_Your objective_.
Count the lines in the items below that contain the string "screenshot". Reply with the number alone.

_Data provided_.
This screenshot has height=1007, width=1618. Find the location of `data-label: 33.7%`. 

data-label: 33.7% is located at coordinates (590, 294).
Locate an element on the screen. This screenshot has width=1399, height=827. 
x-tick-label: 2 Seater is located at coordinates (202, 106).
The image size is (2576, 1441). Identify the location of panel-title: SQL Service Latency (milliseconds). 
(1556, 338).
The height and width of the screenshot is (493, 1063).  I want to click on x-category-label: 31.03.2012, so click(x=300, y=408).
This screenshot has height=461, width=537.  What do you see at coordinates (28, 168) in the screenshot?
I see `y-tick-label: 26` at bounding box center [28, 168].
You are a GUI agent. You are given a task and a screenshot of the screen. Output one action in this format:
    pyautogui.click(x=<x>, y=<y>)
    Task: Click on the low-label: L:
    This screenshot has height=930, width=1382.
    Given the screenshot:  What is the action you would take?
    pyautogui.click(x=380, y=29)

_Written answer_.
7